When chemists initially explored the concept of creating sunscreen, they produced products with SPF levels of only 2-4. Their primary goal was to minimize the severity of sunburn rather than prevent it entirely. Today, we are aware of the importance of using true SPF formulas that range from 30 to 100+ in order to effectively prevent skin damage.
There are mineral sunscreens for dry skin, sunscreens for sensitive skin, sunscreens for dark spots and sunscreens for oily and breakout-prone skin. Why is it so hard to get people to apply SPF?
Dr. Murad: Sunscreen and sunblock carry certain stigmas and untruths. They’re chalky, smelly or goopy. They trigger acne and oiliness. They’re only for summertime use and fair skin tones.
While some of these concerns have some validity (such as the chalky and gunky texture), many misconceptions exist. Sunscreens do work, but it’s crucial to apply them correctly. This includes applying them at least 15 minutes before sun exposure to allow for proper interaction with the skin, using an adequate amount and reapplying as needed. And for those with acne? Modern sunscreens contain non-comedogenic ingredients to help minimize acne and breakouts.
Furthermore, sunscreens are not solely intended for fair-skinned individuals or sunny days. UV rays can penetrate through clouds, and surfaces like water and snow can reflect the rays, leading to severe sunburns. People with melanin-rich skin tones also require protection against the aging and skin cancer-causing effects of UV rays. Melanoma cases are increasing in communities of color, emphasizing the necessity of daily SPF protection for everyone.
People of color are frustrated with SPF formulas—especially mineral sunscreens—because they can leave a chalky cast. What’s being done to make sunscreen inclusive?
Dr. Murad: The skincare industry bears the responsibility of creating elegant and sophisticated SPF formulas suitable for all skin types and tones. We’ve come a long way but we’re not done! Product developers have incorperated advanced ingredients that seamlessly blend with every complexion. Chalky sunscreens are becoming a thing of the past.
What are 3 things you’d tell anyone at any age about making SPF a mandatory part of their skincare and selfcare routines?

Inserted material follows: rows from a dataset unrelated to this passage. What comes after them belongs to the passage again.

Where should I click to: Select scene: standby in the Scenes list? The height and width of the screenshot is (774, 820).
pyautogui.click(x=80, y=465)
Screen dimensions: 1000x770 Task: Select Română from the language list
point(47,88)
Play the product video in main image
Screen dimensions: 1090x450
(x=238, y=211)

1. It helps prevent skin aging
Sunscreen is the most cost-effective measure you can take to prevent skin aging. If you truly want to safeguard your skin against dark spots and fine lines, wearing SPF on a daily basis is as crucial as any treatment targeting those concerns. And it doesn’t have to be exorbitantly priced—the best sunscreen is the one that you will consistently use.
2. It’s never too late and application is key
If you haven’t already incorporated sunscreen into your routine, start now. It will mark the beginning of a lifelong love affair! Read the instructions carefully and apply it before sun exposure. Extend its application beyond your face to your décolleté and any areas exposed to the sun. This shouldn’t feel like paranoia or hyper-awareness; rather, it should become a simple step in your skincare regimen.

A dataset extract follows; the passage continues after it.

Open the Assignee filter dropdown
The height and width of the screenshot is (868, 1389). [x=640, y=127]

3. Sunscreen is an integral part of skincare and healthcare
Sunscreen is not only crucial for preventing skin cancer but also plays a vital role in overall wellness, encompassing both skin health and general well-being. It’s as essential as maintaining a healthy diet, managing stress levels, engaging in regular physical activity and nourishing the skin internally with supplements.
The views expressed in this article do not necessarily represent the views of Murad, and are for informational purposes only, even if the advice of physicians and medical practitioners are included. This article is not a substitute for professional medical advice, diagnosis or treatment, and should not be considered specific medical advice.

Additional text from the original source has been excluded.